Pero no alcanza con tener la autoridad, aún hace falta un proceso muy íntimo y personal que es la propia autorización, que consiste en encarnar esa autoridad, incorporarla, hacerla propia. Es un proceso de aceptación ligado a asumir la responsabilidad radical de la parentalidad. Es un reconocimiento de si mismo como autoridad, que es una forma de renunciar a ser el niño, de renunciar a estar en función de hijo porque ahora él o ella es el padre o la madre. Es un proceso de habilitación de si mismo que favorece cierta toma de conciencia y anima a sostener una posición activa.
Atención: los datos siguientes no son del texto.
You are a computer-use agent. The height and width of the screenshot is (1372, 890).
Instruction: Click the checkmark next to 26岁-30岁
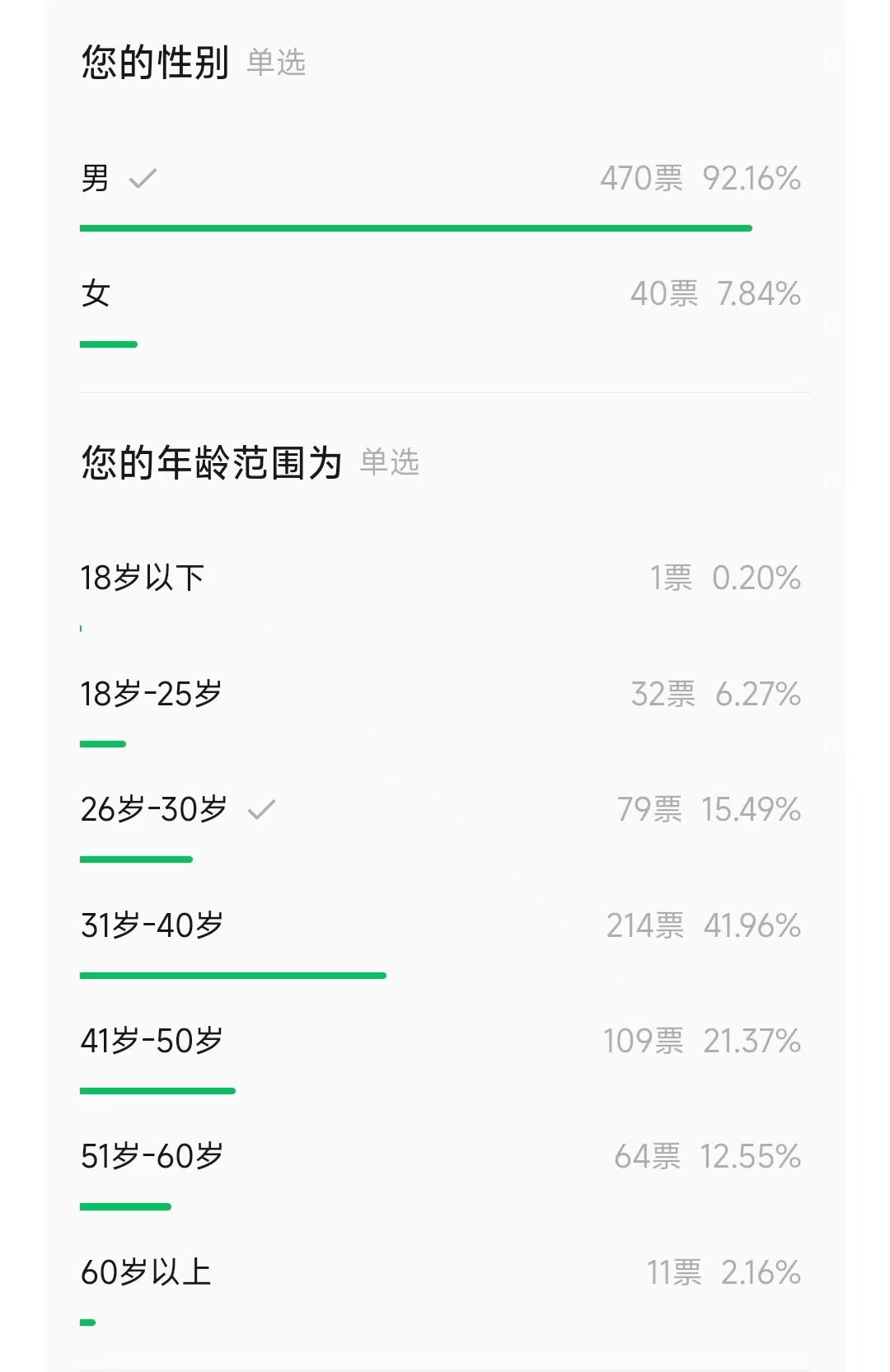261,810
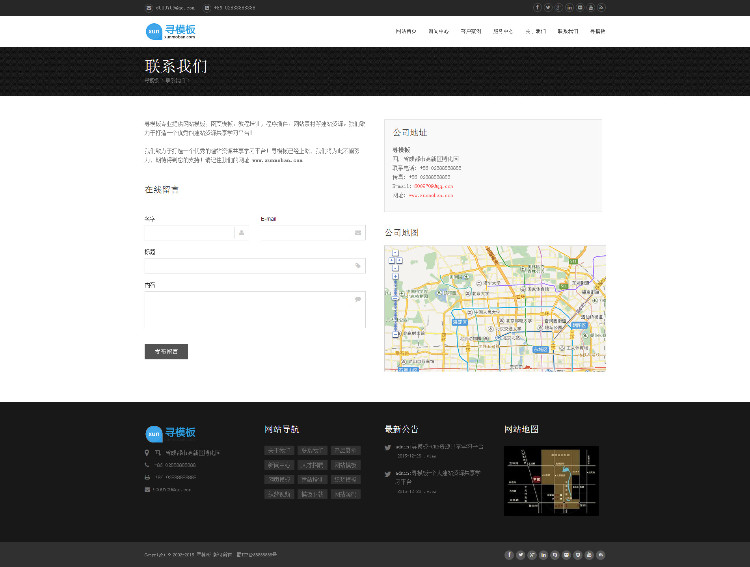Open the 网站地图 thumbnail image in the footer
Viewport: 750px width, 567px height.
(x=551, y=481)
Autorizarse para tomar decisiones, para interpretar lo que le sucede al hijo, y para proveerle de lo que necesite. Autorizarse para crear y hacer valer una normas familiares que han de ordenar la convivencia y el funcionamiento familiar. Autorizarse para gobernar, conducir, dirigir la formación del hijo como sujeto, para transmitir los valores parentales y tender puentes para su socialización. Autorizarse para sostener una posición propia sobre la crianza, sobre la familia y para defenderla ante terceros, sean de la propia familia, de otras familias o de instituciones.
El estar presente, el formar parte de los momentos significativos de la vida del hijo, lo compartido con él. El vínculo acumula el conocimiento y el saber que el padre o la madre tienen de su hijo, del tiempo de vida que llevan unidos.
Muchas intervenciones profesionales e institucionales tienden a infantilizar a los padres, a generar dependencias con el profesional más que a hacer propia la función. En esta línea se inscribe el desafortunado título genérico de las llamadas “Escuelas de madres y padres”. Justamente, es algo personal y no escolar, no es algo que alguien más formado y capaz te vaya a facilitar o a dar, ni siquiera a enseñar.
¿Cómo pensar formas de acompañamiento a los padres a lo largo de estos años de crianza?
Espacios, tiempos ,actividades que promuevan el intercambio, la escucha, la reflexión, la apertura de preguntas que favorezca la construcción de respuestas personalizadas, propias de cada quien. Profesionales que dejen espacio para la ignorancia y para el posicionamiento subjetivo. “¿Y tú como lo ves?”. “¿Y el padre qué dice?”. Quizás la mejor intervención del profesional consista en dar lugar al saber del padre y de la madre, sin desautorizarles.